Written instruction: Please return every line of the data below that contains the string "Viewport".

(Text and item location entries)
Begin
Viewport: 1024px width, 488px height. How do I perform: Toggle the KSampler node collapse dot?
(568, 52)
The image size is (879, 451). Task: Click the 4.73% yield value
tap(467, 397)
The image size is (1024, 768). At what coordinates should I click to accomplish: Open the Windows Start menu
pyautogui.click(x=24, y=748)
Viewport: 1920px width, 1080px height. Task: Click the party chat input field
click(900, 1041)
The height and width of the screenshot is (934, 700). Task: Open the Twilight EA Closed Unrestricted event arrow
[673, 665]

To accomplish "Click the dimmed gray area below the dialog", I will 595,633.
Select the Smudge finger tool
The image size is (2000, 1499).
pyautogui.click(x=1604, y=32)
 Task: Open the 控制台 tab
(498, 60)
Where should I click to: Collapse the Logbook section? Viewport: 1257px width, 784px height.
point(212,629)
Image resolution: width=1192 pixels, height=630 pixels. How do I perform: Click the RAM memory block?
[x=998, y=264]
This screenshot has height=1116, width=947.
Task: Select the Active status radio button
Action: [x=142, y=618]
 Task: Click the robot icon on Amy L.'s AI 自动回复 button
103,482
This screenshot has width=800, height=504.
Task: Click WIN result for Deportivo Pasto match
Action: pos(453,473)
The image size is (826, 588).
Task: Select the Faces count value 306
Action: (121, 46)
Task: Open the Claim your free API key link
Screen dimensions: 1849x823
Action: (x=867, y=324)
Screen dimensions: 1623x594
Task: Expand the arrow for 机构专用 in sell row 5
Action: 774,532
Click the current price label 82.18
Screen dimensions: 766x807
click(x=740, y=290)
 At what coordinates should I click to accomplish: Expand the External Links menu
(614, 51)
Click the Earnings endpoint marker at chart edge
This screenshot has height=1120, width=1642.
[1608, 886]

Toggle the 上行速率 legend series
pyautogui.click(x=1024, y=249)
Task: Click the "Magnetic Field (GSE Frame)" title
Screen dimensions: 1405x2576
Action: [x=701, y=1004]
End
Answer below:
Viewport: 1024px width, 488px height. How do I perform: Toggle the KSampler node collapse dot?
Viewport: 1920px width, 1080px height. Task: Click the party chat input field
Where should I click to: Collapse the Logbook section? Viewport: 1257px width, 784px height.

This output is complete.